El tomate verde, conocido en varias regiones de Latinoamérica como tomatillo, ha sido valorado tanto por la tradición popular como por recientes investigaciones científicas debido a las múltiples propiedades medicinales que se le atribuyen. Su perfil nutricional incluye antioxidantes, fibra, vitaminas y minerales, factores que contribuyen al funcionamiento óptimo del organismo y a la prevención de enfermedades.
La presencia de vitamina C y compuestos fenólicos en el tomate verde actúa favoreciendo la protección celular ante el daño oxidativo. Estos elementos neutralizan los radicales libres, lo que ayuda a conservar la integridad de los tejidos y retrasa procesos de envejecimiento prematuro. Adicionalmente, el contenido de fibra en el tomate verde mejora la digestión, facilitando el tránsito intestinal y ayudando a regular los niveles de glucosa y colesterol en sangre.
Entre los minerales y vitaminas que aporta el tomate verde se encuentran la vitamina A, vitamina C, vitamina K y minerales como el potasio y magnesio. Esta combinación de micronutrientes refuerza las defensas naturales y cumple funciones claves en distintas reacciones metabólicas. La baja cantidad de calorías del tomate verde lo convierte en una opción apta para quienes buscan controlar o reducir su peso, permitiendo su inclusión en diversas dietas.
Estudios recientes sugieren que ciertos componentes del tomate verde tienen efectos antiinflamatorios, lo que puede resultar útil en la prevención o manejo de procesos inflamatorios internos. Además, el fortalecimiento del sistema inmunológico es resultado directo de la presencia de vitamina C y otros nutrientes, brindando mayor resistencia ante infecciones.

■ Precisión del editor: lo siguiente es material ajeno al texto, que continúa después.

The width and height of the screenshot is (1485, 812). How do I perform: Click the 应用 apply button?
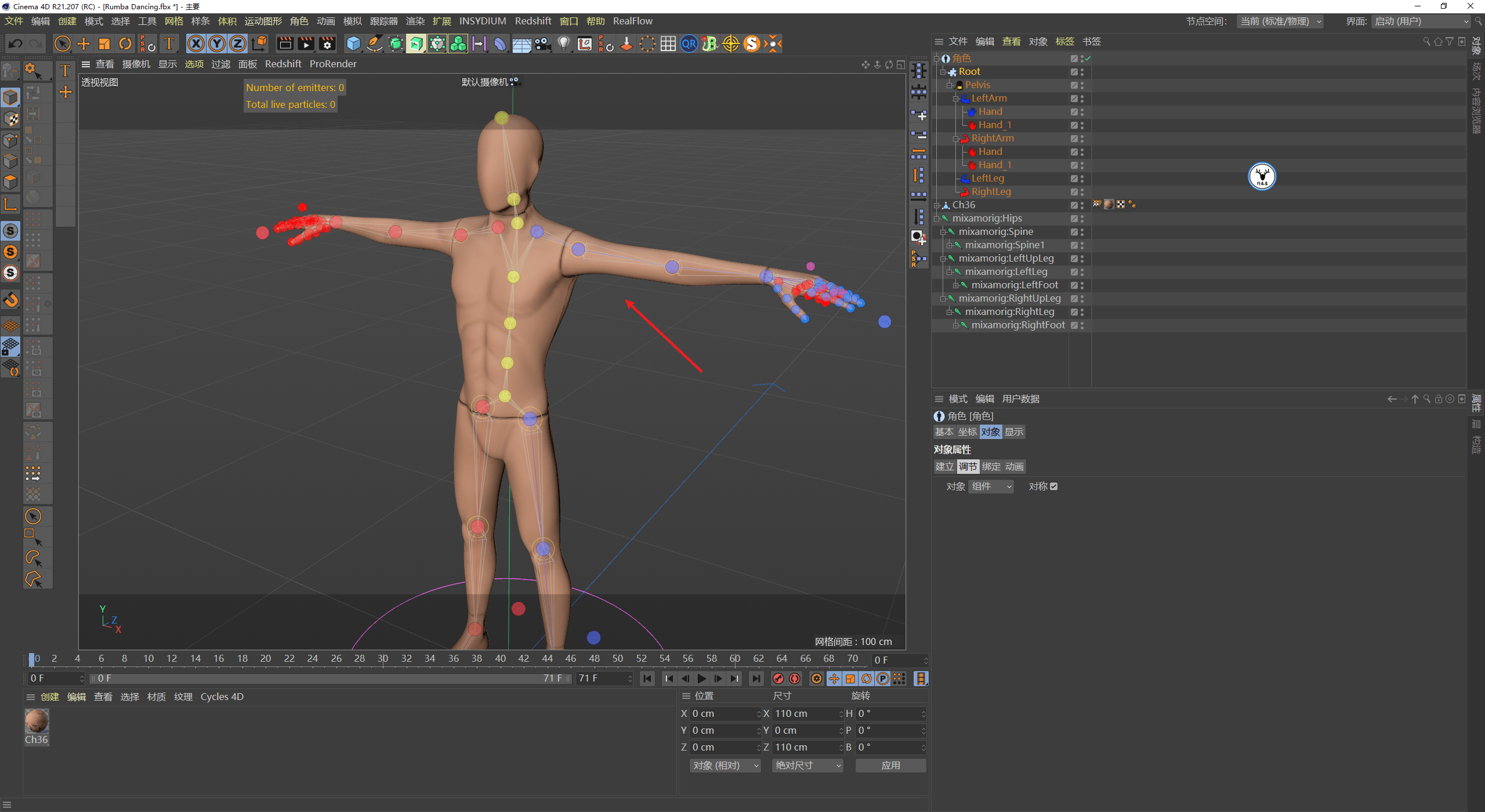tap(890, 765)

Cómo preparar el tomate verde
El tomate verde se integra de modo versátil en la alimentación latinoamericana, donde destaca por las distintas formas en que puede prepararse y consumirse para potenciar sus beneficios nutricionales y minimizar riesgos potenciales. Tradicionalmente, su presentación más habitual es en cocción, ya sea asado, hervido o a la plancha, procedimientos que mejoran su sabor y lo hacen más seguro al reducir compuestos indeseados presentes en estado crudo.
Entre las formas más populares de consumo está la preparación de salsas, especialmente la salsa verde, ampliamente utilizada en la cocina mexicana. Para su elaboración, los tomates verdes suelen cocerse junto con ingredientes como chiles, cebolla, ajo y cilantro, y posteriormente licuarse hasta obtener una mezcla homogénea. Esta salsa acompaña una amplia gama de platillos como tacos, enchiladas, caldos y sopas, aportando sabor y frescura además de nutrientes.
Asar o rostizar los tomates es otra práctica recomendada. El calor directo resalta su sabor, suaviza la acidez y mejora la textura. Una vez asados, pueden incluirse en sopas, caldos o servirse como guarnición de carnes y vegetales. También se puede emplear en guisos o estofados, donde su acidez y frescura otorgan un perfil distintivo al platillo principal.